▸ **What you should do**
In the part of the entries that opens with the line containing "How do I perform: Click the saturated" and closes with the line containing "Action: 536,455", swap "Owner" for "Admin" and leave everything else unchanged. Return only those revised lines.

▸ **Data section**
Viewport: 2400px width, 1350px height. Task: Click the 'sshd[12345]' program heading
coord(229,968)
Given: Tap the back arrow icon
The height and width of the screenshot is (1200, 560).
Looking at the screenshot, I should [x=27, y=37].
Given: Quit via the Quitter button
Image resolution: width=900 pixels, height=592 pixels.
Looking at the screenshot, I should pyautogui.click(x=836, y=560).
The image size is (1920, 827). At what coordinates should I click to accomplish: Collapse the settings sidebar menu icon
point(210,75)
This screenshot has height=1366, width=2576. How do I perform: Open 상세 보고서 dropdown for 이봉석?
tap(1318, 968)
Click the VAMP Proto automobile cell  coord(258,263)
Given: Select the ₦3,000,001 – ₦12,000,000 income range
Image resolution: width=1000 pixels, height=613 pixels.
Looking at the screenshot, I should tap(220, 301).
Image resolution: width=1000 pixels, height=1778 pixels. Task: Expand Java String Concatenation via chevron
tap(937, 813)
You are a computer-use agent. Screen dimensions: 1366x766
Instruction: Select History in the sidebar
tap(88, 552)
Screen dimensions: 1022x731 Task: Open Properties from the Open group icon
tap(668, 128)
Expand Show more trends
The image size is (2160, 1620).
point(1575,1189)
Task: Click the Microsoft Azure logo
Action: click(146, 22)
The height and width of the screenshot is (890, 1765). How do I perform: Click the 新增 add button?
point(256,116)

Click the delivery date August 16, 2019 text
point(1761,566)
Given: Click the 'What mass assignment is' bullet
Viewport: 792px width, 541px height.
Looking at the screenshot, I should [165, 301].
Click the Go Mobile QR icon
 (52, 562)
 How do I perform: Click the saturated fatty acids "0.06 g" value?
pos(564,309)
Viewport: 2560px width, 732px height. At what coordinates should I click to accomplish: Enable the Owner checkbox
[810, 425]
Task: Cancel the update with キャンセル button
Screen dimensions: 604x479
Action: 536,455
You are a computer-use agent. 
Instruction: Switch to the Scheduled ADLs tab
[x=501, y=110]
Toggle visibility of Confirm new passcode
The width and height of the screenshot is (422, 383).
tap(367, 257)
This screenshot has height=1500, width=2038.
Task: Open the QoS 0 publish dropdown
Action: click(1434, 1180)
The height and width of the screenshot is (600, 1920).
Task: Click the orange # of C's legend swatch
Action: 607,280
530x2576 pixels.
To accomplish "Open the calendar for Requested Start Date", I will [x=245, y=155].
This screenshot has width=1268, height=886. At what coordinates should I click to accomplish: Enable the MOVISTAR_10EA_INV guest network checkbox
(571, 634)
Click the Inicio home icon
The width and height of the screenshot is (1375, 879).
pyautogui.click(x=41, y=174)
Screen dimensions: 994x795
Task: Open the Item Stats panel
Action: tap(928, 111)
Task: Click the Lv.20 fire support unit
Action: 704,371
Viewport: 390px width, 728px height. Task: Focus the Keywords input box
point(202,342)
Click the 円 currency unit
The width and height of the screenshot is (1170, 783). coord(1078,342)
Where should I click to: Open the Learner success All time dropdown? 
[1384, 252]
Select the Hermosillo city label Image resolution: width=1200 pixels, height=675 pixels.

▸ **Task solution**
 How do I perform: Click the saturated fatty acids "0.06 g" value?
pos(564,309)
Viewport: 2560px width, 732px height. At what coordinates should I click to accomplish: Enable the Admin checkbox
[810, 425]
Task: Cancel the update with キャンセル button
Screen dimensions: 604x479
Action: 536,455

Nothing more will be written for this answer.